• **Work request**
Using the word "after" as the filter, copy each matching line from the records.

----- Extracted material

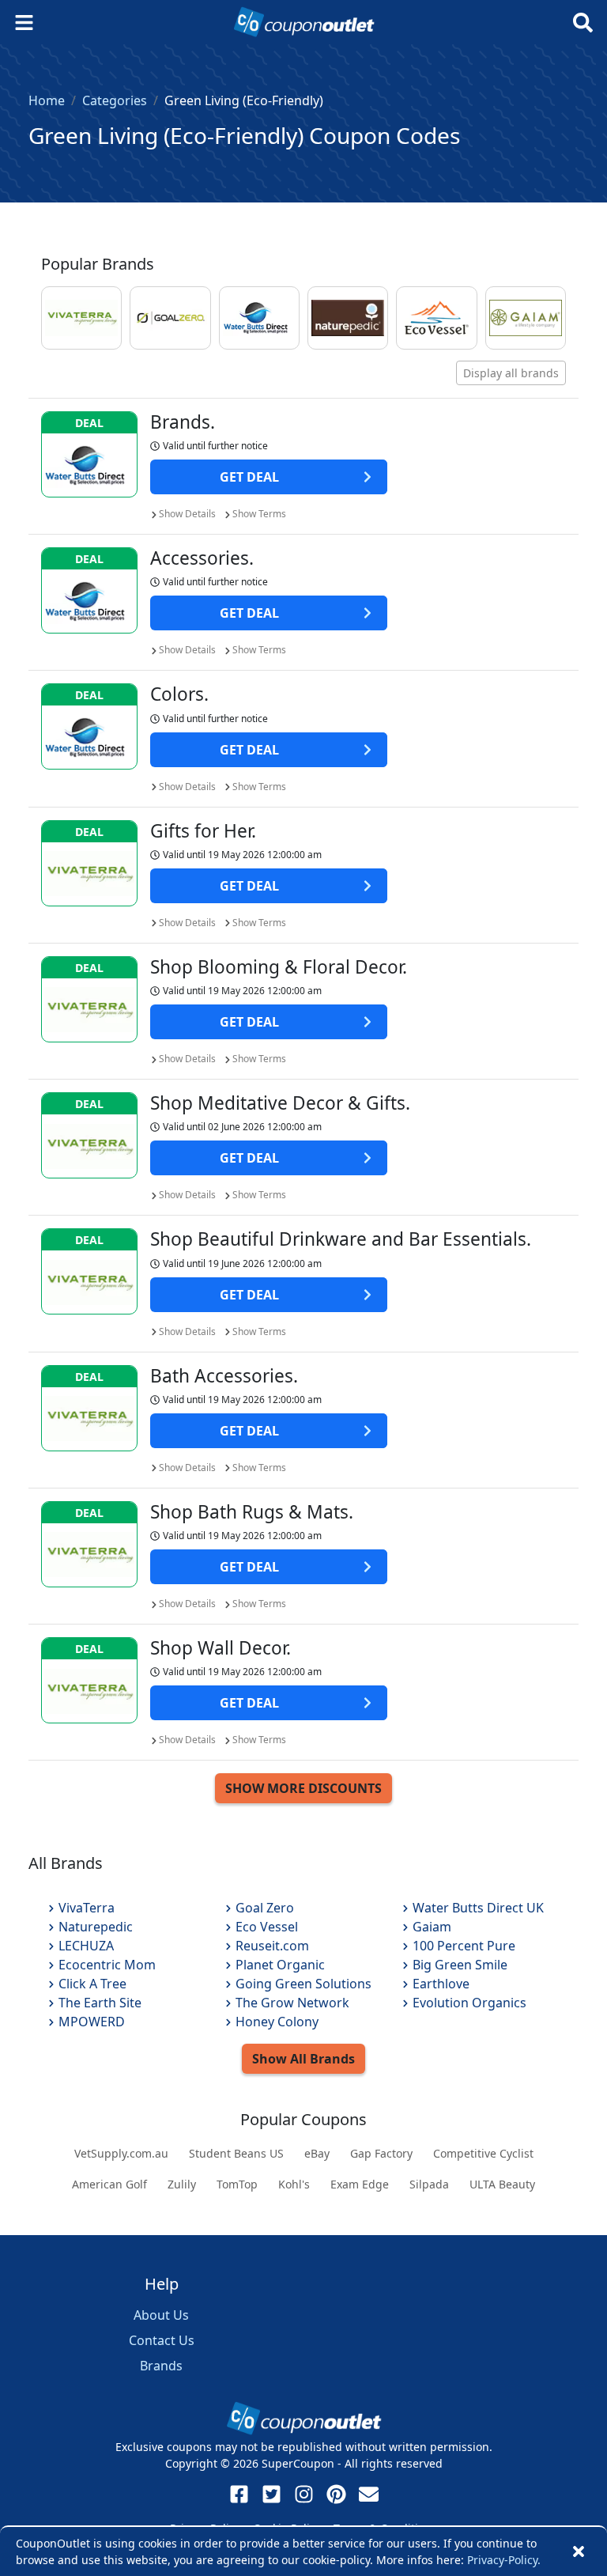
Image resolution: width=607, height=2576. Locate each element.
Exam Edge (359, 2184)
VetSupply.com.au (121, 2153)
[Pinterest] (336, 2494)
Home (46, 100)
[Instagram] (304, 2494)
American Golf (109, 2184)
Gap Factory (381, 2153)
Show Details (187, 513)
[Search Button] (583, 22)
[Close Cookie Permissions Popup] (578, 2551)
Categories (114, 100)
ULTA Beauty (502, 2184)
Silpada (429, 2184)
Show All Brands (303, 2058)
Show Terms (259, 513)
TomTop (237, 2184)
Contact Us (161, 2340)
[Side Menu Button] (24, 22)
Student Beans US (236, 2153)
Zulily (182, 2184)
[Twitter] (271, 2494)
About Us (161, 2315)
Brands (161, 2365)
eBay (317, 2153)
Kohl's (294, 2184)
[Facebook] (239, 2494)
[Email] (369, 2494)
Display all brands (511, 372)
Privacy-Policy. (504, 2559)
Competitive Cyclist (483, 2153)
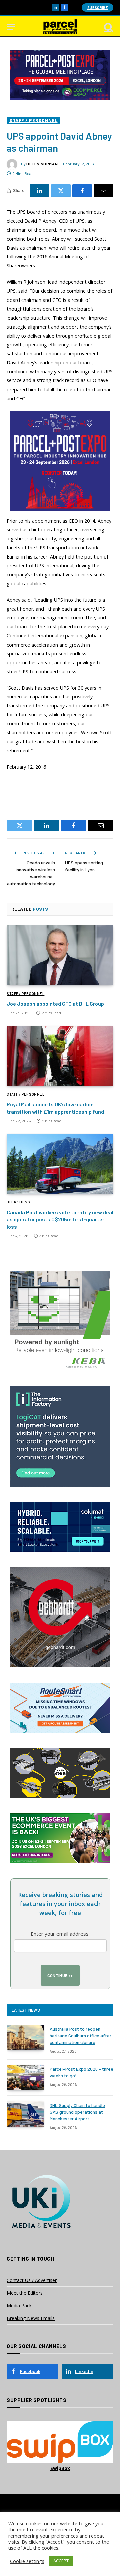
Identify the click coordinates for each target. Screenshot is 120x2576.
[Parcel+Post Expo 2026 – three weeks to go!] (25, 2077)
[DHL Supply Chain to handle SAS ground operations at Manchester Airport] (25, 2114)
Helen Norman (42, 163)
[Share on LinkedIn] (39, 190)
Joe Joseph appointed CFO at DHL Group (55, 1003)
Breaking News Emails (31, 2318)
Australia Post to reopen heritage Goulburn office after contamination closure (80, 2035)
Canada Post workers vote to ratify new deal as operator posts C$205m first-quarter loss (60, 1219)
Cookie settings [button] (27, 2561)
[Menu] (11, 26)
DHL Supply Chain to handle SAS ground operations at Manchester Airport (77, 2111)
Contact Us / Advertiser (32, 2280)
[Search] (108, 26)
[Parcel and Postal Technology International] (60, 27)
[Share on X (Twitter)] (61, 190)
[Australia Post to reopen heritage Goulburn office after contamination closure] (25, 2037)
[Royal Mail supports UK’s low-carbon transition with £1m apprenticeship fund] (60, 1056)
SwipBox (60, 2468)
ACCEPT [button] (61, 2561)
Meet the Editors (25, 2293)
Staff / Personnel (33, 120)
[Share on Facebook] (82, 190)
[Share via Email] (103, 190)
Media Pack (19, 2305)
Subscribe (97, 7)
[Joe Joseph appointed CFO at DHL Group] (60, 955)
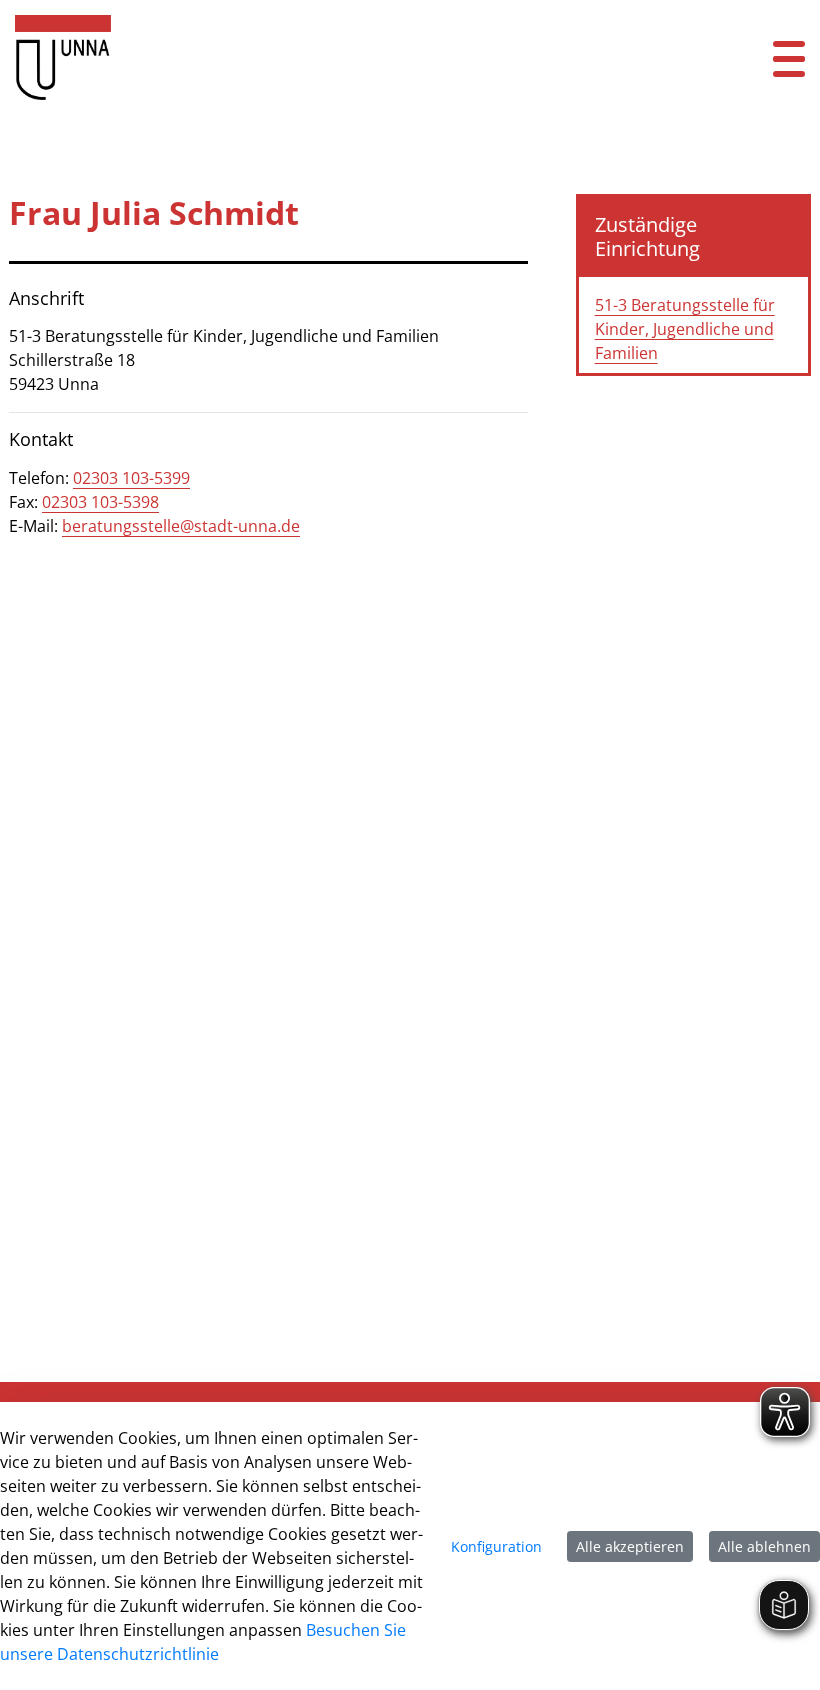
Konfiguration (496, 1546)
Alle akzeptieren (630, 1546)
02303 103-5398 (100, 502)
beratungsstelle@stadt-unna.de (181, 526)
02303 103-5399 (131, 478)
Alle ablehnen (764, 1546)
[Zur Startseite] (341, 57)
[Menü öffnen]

----------

• **Result of the task**
Australia Post to reopen heritage Goulburn office after contamination closure (80, 2035)
[Australia Post to reopen heritage Goulburn office after contamination closure] (25, 2037)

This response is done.